Espoo, Finland – Nokia sold fewer cellphones in North America in the first quarter compared to the year-ago period, but their dollar volume rose as the company shifted more sales to smartphones from feature phones.
Global consolidated operating profit fell back into the red in the quarter following a fourth-quarter operating profit that had reversed a string of six consecutive quarterly losses.
In North American, handset dollar volume rose 9 percent to 101 million Euros compared to the year-ago period despite a 33 percent unit-sales decline to 400,000 from the year-ago 600,000.
Sequentially, North American dollar volume fell 48percent from the fourth-quarter’s 196 million Euros and by 43 percent on a unit basis from the fourth-quarter’s 700,000 units.
North America was a relative bright spot for the company’s year-over-year cellphone sales, given that Nokia’s cellphone dollar volume declined in all of the company’s other global regions in the quarter. That brought global phone sales down by 32 percent to 2.89 billion Euros ($3.77 billion). Global unit sales were down 25 percent to 61.9 million units compared to the year-ago quarter.
“Net sales decreased in all regions except North America, where the increase was primarily due to our smart devices business unit,” the company said in a statement.
Worldwide, unit shipments of smartphones and other phones were down 49 percent and 21 percent, respectively, to 6.1 million and 55.8 million, with combined sales down 25 percent to 61.9 million.

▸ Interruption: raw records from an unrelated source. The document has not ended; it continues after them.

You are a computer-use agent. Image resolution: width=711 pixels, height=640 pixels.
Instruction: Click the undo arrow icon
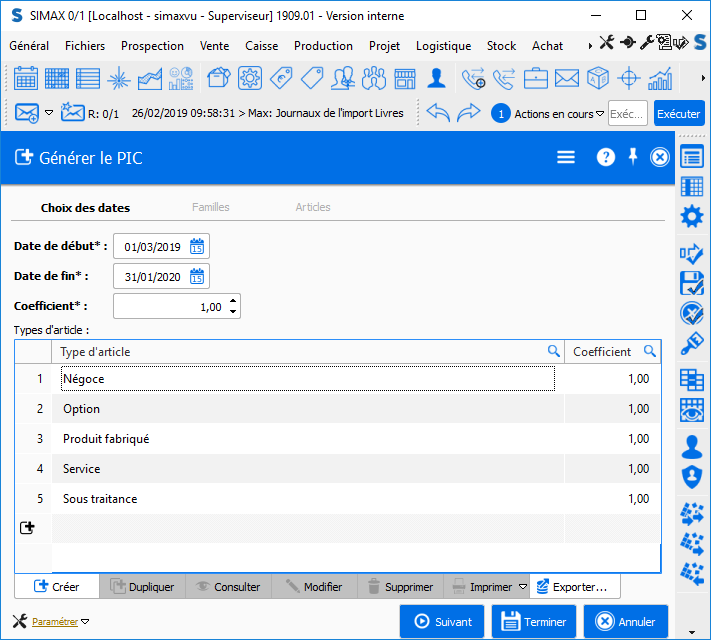(x=438, y=113)
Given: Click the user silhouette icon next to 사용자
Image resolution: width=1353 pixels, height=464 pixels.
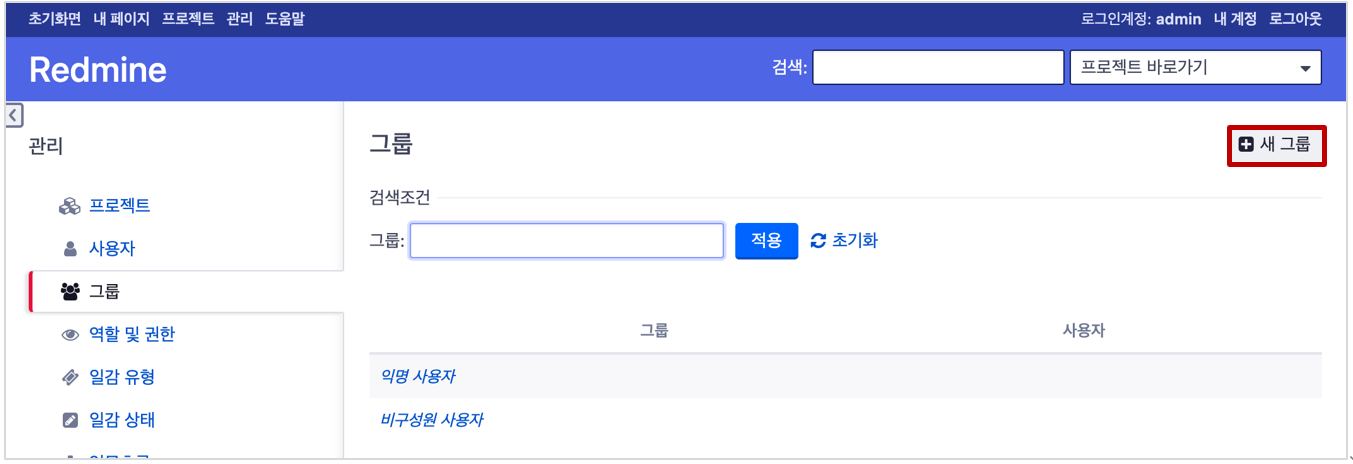Looking at the screenshot, I should [x=70, y=249].
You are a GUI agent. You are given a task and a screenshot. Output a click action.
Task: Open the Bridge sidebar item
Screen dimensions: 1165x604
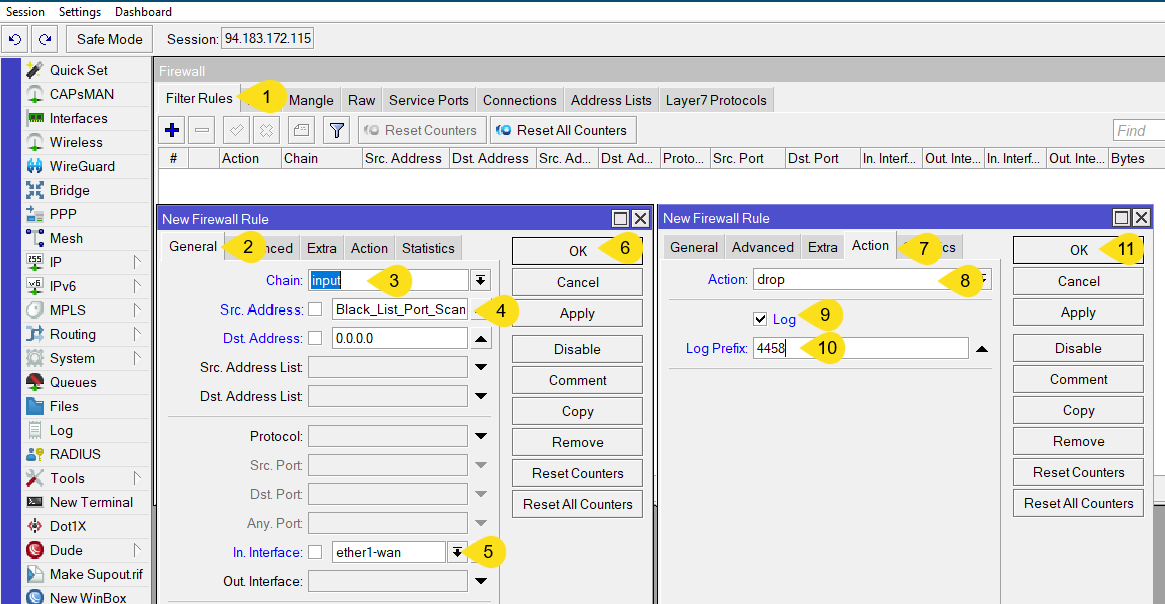click(x=70, y=190)
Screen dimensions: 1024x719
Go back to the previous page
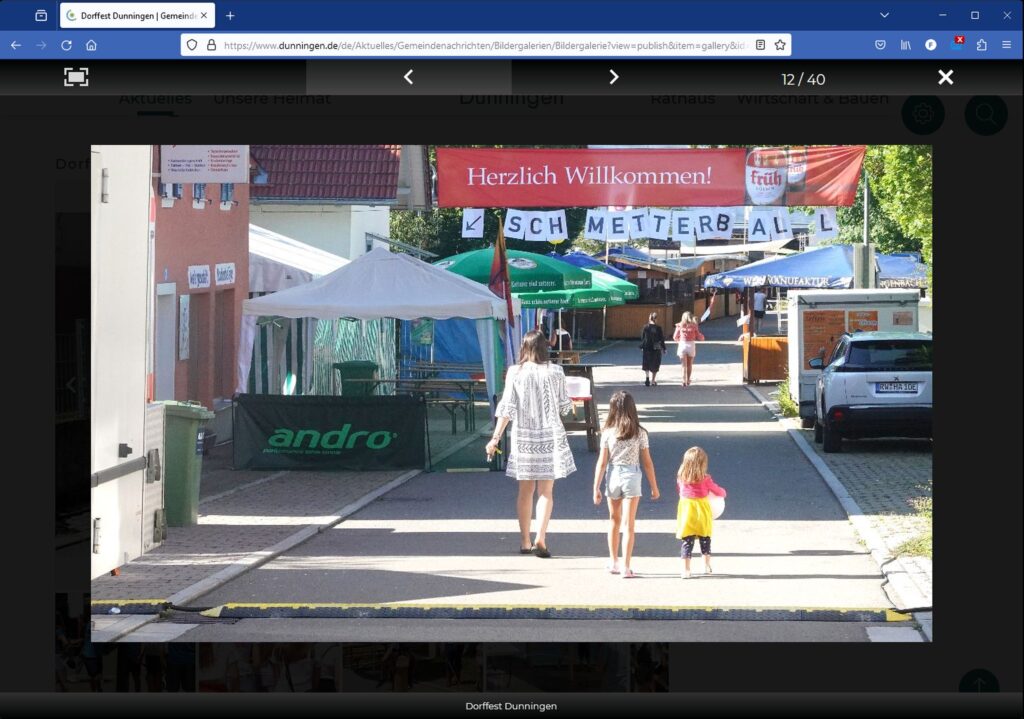coord(16,45)
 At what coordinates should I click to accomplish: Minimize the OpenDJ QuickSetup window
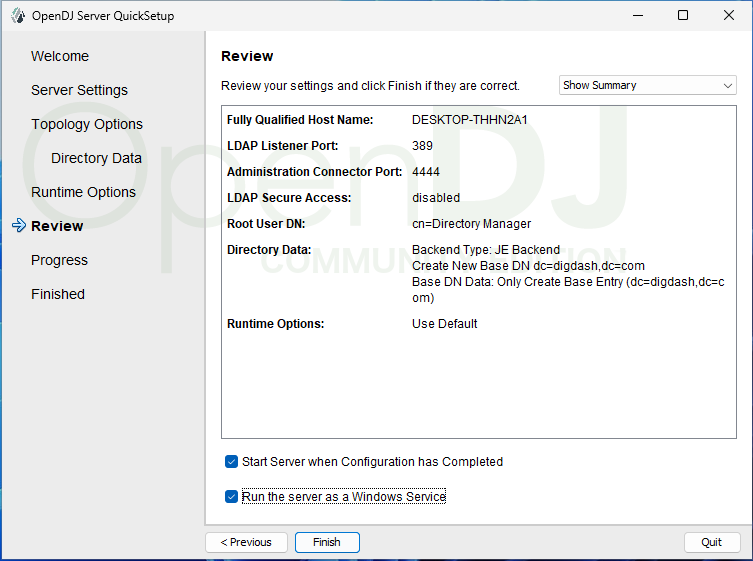(x=636, y=15)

Of the 6.1 million smartphones sold, 5.6 million were Lumia-brand Windows phones, and 500,000 were Symbian-based smartphones, which the company is winding down.
In dollars, global sales of smartphone and other phones were down 32 percent and 31 percent, respectively, to 1.16 billion Euros ($1.52 billion) and 1.59 billion Euros ($2.08 billion).
Mobile phone operating losses shrank to 42 million Euros ($54.8 million) from the year-ago 218 million Euro ($284.5 million) loss.
Nokia’s consolidated sales, including the Nokia Siemens infrastructure business and map software, fell 20 percent to 5.9 billion Euros ($7.6 billion), and consolidated operating losses shrank to 150 million Euros ($195.7 million) from a year-ago 1.34 billion Euros ($1.75 billion).
In the fourth quarter, the company posted a consolidated operating profit of 439 million Euros, reversing a year-ago loss of 954 million Euros and interrupting a string of six consecutive quarterly losses.